━━ Excerpted data ━━

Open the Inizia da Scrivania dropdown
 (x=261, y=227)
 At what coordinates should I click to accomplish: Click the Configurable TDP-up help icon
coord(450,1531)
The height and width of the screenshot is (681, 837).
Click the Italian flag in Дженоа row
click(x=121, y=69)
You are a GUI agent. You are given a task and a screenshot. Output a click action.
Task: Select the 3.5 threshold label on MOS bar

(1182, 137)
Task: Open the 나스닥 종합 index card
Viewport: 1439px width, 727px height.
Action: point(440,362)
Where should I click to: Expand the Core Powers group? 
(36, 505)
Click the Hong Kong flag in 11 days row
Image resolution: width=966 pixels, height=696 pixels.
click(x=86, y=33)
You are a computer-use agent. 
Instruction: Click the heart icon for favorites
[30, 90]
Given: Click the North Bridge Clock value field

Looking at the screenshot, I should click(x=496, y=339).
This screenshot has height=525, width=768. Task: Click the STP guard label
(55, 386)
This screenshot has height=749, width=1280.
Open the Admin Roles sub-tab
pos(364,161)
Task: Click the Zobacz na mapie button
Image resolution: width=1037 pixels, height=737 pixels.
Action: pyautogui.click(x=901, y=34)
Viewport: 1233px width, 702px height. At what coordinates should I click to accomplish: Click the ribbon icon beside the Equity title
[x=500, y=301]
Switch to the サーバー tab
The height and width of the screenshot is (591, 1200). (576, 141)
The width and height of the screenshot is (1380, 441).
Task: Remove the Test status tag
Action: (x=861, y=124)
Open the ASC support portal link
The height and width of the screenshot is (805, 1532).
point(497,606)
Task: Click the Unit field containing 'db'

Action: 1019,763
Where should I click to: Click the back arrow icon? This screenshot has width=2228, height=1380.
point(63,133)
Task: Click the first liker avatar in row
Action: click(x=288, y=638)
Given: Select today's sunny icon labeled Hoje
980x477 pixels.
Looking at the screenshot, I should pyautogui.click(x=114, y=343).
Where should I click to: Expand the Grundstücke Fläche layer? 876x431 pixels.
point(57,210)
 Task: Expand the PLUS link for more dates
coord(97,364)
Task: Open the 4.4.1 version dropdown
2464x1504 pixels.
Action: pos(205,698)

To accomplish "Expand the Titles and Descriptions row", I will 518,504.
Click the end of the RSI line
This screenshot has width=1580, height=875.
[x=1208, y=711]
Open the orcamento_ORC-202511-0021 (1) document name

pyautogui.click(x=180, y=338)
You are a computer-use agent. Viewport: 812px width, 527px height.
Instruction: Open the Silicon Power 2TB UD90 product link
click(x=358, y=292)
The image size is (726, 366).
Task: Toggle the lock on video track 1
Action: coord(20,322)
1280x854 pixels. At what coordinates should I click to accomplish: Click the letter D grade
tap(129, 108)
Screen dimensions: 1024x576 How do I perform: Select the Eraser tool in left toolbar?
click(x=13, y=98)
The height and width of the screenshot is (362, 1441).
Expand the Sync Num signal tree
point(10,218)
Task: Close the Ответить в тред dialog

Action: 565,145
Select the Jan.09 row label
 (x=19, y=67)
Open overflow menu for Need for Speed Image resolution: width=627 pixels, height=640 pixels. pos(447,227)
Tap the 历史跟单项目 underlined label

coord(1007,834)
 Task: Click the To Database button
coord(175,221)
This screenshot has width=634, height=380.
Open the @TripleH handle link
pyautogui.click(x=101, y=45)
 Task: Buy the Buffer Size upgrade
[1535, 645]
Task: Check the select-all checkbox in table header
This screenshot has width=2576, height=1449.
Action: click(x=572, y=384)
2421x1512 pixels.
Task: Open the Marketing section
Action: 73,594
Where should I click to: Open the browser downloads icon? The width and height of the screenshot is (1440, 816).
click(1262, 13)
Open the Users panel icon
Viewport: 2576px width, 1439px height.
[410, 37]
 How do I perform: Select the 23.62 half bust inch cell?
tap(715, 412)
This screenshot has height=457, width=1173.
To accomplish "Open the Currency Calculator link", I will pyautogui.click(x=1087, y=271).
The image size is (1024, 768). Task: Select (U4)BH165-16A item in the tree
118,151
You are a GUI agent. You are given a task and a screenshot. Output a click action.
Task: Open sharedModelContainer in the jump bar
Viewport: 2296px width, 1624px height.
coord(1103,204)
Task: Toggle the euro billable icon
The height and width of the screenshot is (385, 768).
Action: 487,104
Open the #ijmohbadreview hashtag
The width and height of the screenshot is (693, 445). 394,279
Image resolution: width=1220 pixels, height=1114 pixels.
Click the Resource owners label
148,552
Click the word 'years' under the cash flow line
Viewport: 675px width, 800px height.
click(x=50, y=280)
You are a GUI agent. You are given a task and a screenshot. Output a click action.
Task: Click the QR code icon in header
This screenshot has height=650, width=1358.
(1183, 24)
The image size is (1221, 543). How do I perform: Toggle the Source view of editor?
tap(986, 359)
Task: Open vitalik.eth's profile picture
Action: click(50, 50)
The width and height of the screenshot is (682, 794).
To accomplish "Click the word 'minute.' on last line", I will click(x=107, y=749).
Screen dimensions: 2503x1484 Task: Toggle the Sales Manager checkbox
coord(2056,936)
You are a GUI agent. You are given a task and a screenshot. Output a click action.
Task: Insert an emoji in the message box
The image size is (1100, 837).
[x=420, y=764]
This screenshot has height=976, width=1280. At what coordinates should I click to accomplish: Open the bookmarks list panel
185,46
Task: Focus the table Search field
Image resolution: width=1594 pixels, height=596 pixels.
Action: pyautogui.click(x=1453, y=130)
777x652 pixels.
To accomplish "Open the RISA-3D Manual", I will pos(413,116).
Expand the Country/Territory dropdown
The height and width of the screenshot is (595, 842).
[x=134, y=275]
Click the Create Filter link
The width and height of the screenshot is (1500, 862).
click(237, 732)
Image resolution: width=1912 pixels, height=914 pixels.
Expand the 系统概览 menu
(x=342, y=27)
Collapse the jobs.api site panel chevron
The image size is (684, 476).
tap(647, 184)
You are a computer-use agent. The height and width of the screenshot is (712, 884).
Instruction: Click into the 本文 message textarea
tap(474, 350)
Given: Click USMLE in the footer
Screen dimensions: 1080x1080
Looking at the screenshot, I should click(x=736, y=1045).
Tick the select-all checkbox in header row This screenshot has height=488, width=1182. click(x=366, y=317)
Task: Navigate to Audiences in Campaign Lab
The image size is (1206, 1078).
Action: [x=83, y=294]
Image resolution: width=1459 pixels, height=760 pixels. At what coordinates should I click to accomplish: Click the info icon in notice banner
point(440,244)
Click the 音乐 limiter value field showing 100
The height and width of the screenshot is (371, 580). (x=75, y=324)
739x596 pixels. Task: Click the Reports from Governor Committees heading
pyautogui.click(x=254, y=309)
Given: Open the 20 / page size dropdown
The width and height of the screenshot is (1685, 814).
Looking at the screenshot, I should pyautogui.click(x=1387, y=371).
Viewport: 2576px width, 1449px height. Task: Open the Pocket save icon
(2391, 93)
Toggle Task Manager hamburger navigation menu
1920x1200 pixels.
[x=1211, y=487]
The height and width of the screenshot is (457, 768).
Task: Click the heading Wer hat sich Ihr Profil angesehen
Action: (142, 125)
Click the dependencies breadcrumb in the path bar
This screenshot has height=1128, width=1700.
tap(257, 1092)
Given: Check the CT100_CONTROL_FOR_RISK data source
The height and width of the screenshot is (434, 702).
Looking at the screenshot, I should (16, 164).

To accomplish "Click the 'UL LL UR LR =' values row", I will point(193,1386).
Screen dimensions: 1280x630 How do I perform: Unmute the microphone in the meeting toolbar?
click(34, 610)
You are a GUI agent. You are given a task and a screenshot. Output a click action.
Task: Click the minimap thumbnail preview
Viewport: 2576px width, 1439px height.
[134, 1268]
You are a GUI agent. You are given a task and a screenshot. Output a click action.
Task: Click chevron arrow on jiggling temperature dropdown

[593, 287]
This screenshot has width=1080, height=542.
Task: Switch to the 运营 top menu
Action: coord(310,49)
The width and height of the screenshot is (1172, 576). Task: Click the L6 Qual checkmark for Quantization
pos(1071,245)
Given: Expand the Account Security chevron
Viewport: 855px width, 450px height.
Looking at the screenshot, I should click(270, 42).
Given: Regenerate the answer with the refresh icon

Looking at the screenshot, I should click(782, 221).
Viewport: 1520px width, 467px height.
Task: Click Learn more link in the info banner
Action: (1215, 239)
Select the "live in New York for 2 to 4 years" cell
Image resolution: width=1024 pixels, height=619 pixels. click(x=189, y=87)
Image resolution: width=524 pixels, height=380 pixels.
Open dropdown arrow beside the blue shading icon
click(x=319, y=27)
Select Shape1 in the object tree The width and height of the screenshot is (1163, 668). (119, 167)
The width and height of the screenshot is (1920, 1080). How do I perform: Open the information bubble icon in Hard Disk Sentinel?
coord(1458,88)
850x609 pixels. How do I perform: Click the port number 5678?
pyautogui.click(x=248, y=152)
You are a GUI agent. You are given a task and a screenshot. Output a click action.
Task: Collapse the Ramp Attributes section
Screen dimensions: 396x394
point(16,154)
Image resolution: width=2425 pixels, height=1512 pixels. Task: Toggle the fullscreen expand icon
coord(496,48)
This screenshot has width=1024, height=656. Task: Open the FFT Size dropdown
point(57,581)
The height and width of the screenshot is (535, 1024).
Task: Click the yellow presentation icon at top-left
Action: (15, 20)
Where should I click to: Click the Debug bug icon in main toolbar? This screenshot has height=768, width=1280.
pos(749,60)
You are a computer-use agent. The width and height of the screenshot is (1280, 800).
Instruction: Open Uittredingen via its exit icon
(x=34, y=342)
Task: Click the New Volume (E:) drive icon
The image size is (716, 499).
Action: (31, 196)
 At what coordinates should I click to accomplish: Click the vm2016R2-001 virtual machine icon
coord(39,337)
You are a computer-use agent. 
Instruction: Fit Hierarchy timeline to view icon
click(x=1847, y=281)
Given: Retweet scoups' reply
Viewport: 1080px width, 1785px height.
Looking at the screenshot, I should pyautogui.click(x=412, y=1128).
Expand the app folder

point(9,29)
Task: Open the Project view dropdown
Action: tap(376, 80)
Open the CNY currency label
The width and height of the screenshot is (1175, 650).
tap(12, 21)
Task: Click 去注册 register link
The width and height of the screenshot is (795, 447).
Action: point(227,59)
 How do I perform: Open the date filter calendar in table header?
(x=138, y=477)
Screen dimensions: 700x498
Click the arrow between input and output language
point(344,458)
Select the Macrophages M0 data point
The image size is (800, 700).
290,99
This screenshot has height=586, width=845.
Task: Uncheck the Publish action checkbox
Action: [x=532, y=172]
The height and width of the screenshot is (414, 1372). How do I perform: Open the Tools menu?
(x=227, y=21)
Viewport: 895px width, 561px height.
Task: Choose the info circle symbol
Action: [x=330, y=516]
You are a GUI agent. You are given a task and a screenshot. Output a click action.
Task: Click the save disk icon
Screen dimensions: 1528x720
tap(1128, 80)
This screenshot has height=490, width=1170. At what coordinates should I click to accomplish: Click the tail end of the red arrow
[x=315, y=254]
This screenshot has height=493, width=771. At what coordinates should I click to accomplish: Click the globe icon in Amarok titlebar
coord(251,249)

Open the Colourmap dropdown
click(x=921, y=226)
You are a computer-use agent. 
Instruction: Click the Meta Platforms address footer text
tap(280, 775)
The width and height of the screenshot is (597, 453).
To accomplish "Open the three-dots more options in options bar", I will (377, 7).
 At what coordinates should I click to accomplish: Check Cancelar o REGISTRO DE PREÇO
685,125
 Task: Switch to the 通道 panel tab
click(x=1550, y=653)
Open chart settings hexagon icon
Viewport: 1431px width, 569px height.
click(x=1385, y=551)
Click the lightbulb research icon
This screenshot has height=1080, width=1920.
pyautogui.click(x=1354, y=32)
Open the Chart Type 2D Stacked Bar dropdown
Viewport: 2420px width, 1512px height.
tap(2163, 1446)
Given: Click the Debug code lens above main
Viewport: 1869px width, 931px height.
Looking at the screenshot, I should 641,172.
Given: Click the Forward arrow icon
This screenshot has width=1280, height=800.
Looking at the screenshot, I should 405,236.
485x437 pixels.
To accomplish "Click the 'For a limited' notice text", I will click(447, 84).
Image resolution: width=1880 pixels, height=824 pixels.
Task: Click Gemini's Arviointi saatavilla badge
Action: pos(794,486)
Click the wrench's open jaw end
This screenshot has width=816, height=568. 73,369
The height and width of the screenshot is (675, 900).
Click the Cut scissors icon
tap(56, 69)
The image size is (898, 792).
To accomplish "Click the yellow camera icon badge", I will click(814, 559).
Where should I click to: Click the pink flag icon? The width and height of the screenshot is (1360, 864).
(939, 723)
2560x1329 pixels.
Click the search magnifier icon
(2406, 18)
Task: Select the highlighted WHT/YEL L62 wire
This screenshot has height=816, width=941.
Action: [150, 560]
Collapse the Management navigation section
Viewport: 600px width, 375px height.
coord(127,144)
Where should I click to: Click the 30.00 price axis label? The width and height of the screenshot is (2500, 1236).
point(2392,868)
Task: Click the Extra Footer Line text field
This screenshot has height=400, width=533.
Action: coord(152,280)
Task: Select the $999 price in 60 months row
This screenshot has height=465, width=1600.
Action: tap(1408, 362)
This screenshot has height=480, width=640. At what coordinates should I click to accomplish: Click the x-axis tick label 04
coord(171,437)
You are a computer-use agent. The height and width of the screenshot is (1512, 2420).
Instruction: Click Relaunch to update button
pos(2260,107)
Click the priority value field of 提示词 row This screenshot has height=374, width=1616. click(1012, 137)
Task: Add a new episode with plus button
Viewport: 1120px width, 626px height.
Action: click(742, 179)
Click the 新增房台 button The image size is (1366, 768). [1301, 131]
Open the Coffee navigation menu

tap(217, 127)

━━━

What you will do: Repeat the stretch of the data from the line containing "Screen dimensions: 700x498" through the line containing "will (377, 7).", keeping every line the same.

Result:
Screen dimensions: 700x498
Click the arrow between input and output language
point(344,458)
Select the Macrophages M0 data point
The image size is (800, 700).
290,99
This screenshot has height=586, width=845.
Task: Uncheck the Publish action checkbox
Action: [x=532, y=172]
The height and width of the screenshot is (414, 1372). How do I perform: Open the Tools menu?
(x=227, y=21)
Viewport: 895px width, 561px height.
Task: Choose the info circle symbol
Action: [x=330, y=516]
You are a GUI agent. You are given a task and a screenshot. Output a click action.
Task: Click the save disk icon
Screen dimensions: 1528x720
tap(1128, 80)
This screenshot has height=490, width=1170. At what coordinates should I click to accomplish: Click the tail end of the red arrow
[x=315, y=254]
This screenshot has height=493, width=771. At what coordinates should I click to accomplish: Click the globe icon in Amarok titlebar
coord(251,249)

Open the Colourmap dropdown
click(x=921, y=226)
You are a computer-use agent. 
Instruction: Click the Meta Platforms address footer text
tap(280, 775)
The width and height of the screenshot is (597, 453).
To accomplish "Open the three-dots more options in options bar", I will (377, 7).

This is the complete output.